== Material provided ==
▼▼▼

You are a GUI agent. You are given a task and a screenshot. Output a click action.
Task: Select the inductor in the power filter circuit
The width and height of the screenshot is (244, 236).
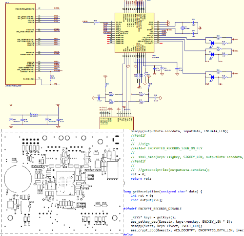34,115
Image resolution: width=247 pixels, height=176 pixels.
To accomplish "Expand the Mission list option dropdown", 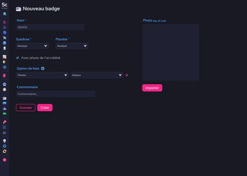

▲▲▲

== What you need to do ==
Copy out each of the entries above word for word, but omit the pictures.

== Written answer ==
You are a GUI agent. You are given a task and a screenshot. Output a click action.
Task: Select the inductor in the power filter circuit
The width and height of the screenshot is (244, 236).
34,115
Image resolution: width=247 pixels, height=176 pixels.
To accomplish "Expand the Mission list option dropdown", 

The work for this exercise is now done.